Only lines containing "agent" are wanted from the data below. Copy those lines.
*** Input records Section Begins ***
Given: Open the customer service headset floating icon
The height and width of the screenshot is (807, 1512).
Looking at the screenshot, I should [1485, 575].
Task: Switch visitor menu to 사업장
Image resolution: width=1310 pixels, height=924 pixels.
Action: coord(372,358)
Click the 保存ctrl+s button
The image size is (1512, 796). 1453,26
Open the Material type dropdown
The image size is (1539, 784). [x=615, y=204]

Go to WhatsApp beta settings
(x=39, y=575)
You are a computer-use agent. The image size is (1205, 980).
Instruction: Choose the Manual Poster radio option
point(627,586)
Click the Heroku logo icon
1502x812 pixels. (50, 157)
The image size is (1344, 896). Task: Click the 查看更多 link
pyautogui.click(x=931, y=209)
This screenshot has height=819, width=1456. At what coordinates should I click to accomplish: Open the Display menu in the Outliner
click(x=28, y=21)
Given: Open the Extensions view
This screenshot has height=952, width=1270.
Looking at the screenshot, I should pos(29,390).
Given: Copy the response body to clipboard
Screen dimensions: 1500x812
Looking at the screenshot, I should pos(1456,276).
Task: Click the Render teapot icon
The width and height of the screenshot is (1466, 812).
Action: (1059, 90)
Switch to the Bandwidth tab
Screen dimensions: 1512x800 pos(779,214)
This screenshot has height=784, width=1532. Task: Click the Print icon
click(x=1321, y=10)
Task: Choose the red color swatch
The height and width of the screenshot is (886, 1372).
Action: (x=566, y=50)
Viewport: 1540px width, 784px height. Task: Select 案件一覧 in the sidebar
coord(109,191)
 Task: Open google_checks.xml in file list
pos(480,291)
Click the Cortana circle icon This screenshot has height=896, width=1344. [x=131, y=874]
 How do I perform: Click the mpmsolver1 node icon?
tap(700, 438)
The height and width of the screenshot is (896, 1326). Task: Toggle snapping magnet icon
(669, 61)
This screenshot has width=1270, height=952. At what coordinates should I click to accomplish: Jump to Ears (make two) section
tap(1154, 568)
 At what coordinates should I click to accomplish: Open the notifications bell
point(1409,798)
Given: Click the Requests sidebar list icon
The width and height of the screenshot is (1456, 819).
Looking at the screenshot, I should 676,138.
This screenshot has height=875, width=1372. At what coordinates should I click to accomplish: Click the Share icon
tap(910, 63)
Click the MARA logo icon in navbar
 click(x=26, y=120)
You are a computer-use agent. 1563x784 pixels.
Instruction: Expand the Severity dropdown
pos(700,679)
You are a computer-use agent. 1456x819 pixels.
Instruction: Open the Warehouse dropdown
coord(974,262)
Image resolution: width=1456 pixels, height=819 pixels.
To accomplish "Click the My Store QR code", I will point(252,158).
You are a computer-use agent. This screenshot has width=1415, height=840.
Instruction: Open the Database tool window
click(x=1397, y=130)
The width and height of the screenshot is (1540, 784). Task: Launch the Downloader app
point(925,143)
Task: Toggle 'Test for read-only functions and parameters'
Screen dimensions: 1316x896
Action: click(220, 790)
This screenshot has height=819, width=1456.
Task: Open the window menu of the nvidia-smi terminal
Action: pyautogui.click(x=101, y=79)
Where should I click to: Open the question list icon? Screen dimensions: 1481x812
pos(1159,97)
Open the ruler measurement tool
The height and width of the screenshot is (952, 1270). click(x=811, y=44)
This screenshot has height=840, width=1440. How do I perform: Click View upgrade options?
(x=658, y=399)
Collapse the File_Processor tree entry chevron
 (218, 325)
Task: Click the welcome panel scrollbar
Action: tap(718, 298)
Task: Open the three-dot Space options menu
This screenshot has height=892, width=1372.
*** Input records Section Ends ***
**Solved exercise:**
You are a computer-use agent. The image size is (1205, 980).
You are a computer-use agent. 1563x784 pixels.
You are a computer-use agent. 1456x819 pixels.
You are a computer-use agent. This screenshot has width=1415, height=840.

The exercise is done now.